Georgefifth
/

tiny-browser-planner-reason

Text Generation

Model card Files Files and versions

tiny-browser-planner-reason / README.md

Georgefifth's picture

Upload folder using huggingface_hub

f518f05 verified 17 days ago

|

History Blame Contribute Delete

2.54 kB

	---
	base_model: openbmb/MiniCPM5-1B
	library_name: peft
	pipeline_tag: text-generation
	tags:
	- lora
	- browser-agent
	- reasoning
	- planning
	- build-small
	- peft
	---

	# TinyBrowserPlanner-Reason

	## A 1B model can explain the correct browser action before it can reliably choose it.

	This repository contains a LoRA adapter trained on top of MiniCPM5-1B for lightweight browser planning tasks.

	The original goal was simple:

	Can a 1B model decide the next browser action given a task and an observation?

	Actions include:

	* search
	* open_page
	* extract
	* back
	* finish
	* refine_search

	## Key Findings

	### 1. Data quality beats data quantity

	Adding large amounts of similar trajectory data produced almost no improvement.

	However, adding only ~200 carefully designed hard examples significantly improved replanning behavior.

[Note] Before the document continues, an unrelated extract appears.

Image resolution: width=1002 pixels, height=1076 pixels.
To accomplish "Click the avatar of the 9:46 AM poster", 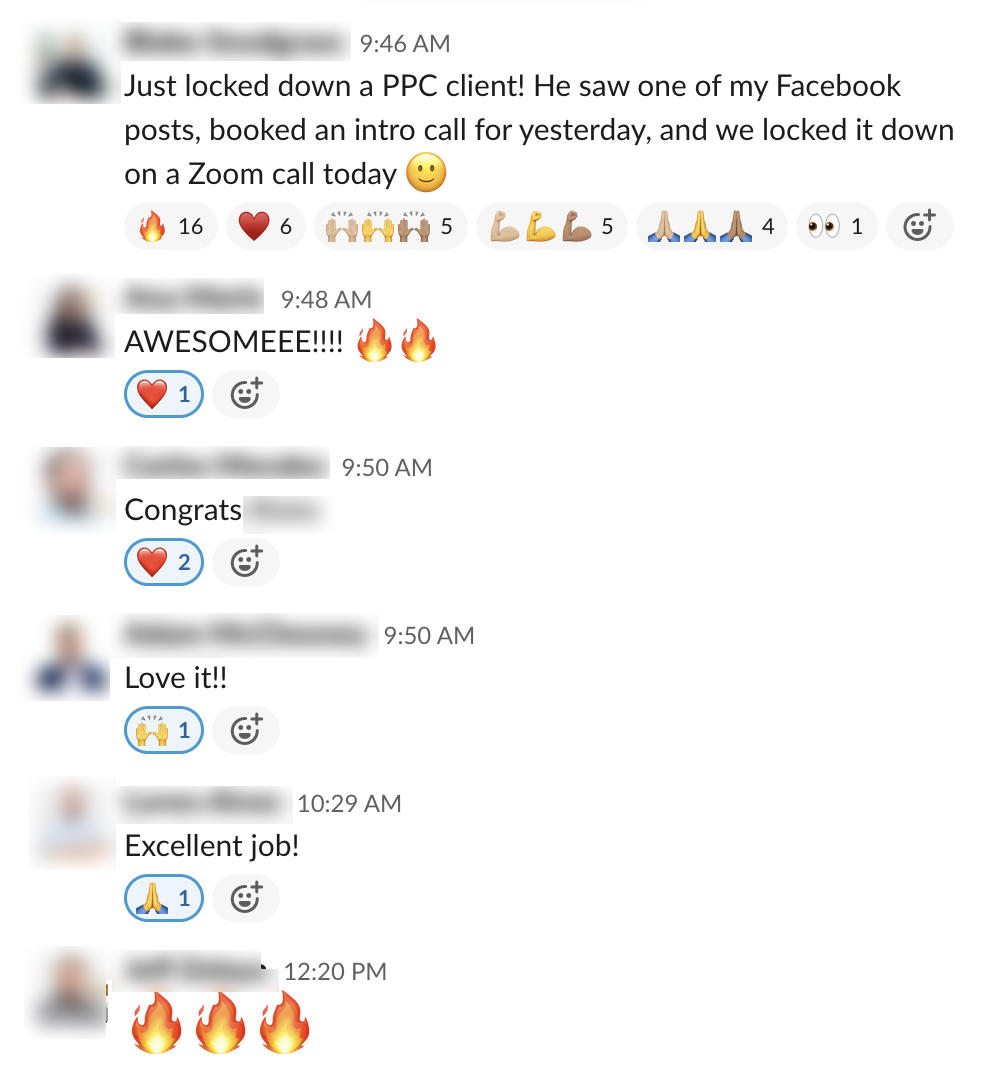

	### 2. Adding actions creates both capability and confusion

	Introducing the `back` action allowed the model to recover from wrong pages and paywalls.

	However, the model quickly learned to overuse `back` as a universal solution.

	### 3. Reason-First training dramatically improves planning

	Action-only planning:

	4/12

	Reason-First planning:

	10/12

	Using only 40 reasoning examples and less than 10 seconds of additional training.

	The most important result:

	The model already understood the state of the environment.

	It failed because it learned shortcut action heuristics.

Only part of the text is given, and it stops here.